Ornamental cherry trees belong to the species Prunus and come in three main cultivar groupings, the Oriental or Japanese Cherry, Higan Cherry and the Yoshino Cherry. They range in height from 15 to 40-feet and flower in hues of pink and in white. Some have rounded tree canopies, while others spread and yet others have a weeping form. All ornamental cherry trees thrive in moist, well-drained soil and and a full sun exposure. They flower in spring before the leaves unfurl, and many cultivars produce scented blooms.
Oriental Cherry - Prunus Serrulata
Oriental cherry, also known as Japanese flowering cherry, reaches 25 feet in height at maturity and has spreading, weeping and round canopy forms. The tree has the shortest lifespan of the flowering cherries, up to just 20 years. Cultivars include: Amanogawa, that has a slim upright habit and throws semi-double blooms in pale pink; Kwanzan, with a spreading habit and double petaled pink flowers; Shirofugen, with double petaled white flowers; Shirotae, with a spreading canopy and scented pink flowers; and Shogetsu, with a spreading canopy and double-petal, pale pink flowers.
Higan Cherry - Prunus Subhirtella
Higan Cherry reaches 40 feet in height at maturity and has varied growth forms depending on the cultivar. They are known to be more heat and cold tolerant than other ornamental cherries. Cultivars include: Autumnalis, with multiple trunks, palest pink flowers and a round canopy; and Pendula, a weeping form that flowers in either pink or white.

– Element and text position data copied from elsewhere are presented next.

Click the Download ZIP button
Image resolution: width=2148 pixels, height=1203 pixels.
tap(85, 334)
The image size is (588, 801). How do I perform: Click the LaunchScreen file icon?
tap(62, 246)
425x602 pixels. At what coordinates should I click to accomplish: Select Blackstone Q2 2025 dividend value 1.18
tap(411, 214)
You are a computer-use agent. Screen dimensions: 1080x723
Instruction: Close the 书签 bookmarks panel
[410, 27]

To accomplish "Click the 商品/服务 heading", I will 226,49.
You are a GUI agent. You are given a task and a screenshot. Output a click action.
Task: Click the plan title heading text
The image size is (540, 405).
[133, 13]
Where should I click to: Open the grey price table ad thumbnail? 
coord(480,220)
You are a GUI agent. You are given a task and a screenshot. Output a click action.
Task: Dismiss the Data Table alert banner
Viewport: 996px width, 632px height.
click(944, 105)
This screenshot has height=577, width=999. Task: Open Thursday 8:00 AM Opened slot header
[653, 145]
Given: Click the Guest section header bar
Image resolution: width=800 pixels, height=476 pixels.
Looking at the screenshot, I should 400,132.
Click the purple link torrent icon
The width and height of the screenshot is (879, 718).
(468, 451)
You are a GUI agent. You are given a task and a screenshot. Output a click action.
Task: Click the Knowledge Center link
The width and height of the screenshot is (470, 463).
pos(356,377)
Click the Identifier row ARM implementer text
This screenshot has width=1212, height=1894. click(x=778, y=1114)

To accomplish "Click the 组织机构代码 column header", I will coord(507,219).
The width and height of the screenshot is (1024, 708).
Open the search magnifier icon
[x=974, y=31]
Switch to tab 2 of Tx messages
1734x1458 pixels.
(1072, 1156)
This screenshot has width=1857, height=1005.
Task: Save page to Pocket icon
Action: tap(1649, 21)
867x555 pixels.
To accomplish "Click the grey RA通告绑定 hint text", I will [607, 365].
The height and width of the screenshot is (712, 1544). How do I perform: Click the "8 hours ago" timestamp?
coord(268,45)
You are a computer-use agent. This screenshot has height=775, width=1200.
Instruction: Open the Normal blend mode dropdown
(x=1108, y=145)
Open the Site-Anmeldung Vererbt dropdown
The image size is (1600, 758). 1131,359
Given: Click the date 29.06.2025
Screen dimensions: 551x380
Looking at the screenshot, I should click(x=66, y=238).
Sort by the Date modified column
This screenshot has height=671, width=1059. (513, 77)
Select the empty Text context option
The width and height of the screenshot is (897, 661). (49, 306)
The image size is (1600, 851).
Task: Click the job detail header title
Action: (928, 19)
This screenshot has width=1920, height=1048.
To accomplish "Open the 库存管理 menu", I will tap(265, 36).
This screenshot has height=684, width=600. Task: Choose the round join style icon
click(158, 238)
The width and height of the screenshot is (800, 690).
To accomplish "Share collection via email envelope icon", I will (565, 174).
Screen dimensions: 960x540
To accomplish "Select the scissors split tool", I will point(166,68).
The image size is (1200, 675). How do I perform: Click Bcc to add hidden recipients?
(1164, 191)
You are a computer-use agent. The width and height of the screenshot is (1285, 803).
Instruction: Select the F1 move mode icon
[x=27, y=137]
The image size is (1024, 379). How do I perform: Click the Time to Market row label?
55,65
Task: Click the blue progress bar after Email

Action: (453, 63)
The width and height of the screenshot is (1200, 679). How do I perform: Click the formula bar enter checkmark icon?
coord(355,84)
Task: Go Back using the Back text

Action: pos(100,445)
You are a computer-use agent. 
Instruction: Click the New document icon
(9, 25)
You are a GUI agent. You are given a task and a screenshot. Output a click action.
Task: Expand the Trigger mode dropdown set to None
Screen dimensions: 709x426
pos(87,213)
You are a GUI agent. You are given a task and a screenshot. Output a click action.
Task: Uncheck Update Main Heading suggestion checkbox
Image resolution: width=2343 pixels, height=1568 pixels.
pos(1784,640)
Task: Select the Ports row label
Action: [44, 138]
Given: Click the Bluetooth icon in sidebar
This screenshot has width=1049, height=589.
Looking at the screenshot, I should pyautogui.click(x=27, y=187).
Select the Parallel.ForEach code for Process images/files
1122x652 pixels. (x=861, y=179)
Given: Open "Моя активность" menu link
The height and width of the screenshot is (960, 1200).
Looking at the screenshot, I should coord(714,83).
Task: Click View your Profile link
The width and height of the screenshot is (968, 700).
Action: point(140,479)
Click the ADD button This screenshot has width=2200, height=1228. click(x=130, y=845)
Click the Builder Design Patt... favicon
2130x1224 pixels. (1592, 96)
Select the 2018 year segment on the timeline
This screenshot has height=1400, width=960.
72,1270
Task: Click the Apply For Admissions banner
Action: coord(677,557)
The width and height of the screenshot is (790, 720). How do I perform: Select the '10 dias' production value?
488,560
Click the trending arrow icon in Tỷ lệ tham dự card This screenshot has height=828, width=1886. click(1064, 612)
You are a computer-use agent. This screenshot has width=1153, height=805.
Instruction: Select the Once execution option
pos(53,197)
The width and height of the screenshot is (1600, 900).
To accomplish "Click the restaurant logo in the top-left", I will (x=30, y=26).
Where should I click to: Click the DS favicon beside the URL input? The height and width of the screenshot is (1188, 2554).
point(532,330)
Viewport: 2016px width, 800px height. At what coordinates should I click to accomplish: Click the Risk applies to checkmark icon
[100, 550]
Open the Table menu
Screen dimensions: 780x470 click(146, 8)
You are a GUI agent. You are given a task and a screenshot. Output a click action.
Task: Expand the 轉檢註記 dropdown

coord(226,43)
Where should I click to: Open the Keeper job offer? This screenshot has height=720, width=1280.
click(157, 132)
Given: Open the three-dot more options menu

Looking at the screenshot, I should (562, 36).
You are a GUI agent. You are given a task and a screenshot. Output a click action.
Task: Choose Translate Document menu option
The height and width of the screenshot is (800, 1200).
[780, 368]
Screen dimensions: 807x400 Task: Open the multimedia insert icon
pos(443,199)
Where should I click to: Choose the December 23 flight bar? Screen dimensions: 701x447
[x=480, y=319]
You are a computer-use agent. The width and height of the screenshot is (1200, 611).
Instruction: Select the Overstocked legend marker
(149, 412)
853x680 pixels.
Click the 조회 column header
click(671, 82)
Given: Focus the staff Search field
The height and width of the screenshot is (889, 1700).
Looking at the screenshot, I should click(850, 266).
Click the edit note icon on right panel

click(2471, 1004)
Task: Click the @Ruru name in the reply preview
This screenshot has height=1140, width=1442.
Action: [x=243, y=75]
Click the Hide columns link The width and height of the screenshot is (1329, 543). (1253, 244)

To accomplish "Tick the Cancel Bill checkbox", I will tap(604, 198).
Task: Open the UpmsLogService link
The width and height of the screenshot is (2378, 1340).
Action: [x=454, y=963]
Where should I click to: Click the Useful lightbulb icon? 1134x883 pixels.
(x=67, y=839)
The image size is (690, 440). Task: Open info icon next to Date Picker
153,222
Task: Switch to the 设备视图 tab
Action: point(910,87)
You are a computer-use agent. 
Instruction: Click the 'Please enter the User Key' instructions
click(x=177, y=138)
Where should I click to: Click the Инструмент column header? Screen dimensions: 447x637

Yoshino Cherry - Prunus Yedoensis
The Yoshino Cherry is the type of ornamental cherry that famously blooms each year in Washington D.C. They reach 50 feet tall at maturity, are fast growing and have either a round or weeping growth habit. They bloom in white or pink in both single and double petaled blooms and hold a light fragrance. Cultivars include: Akebono, that flowers in pink; and Shidare Yoshino, that flowers in white and has a weeping habit.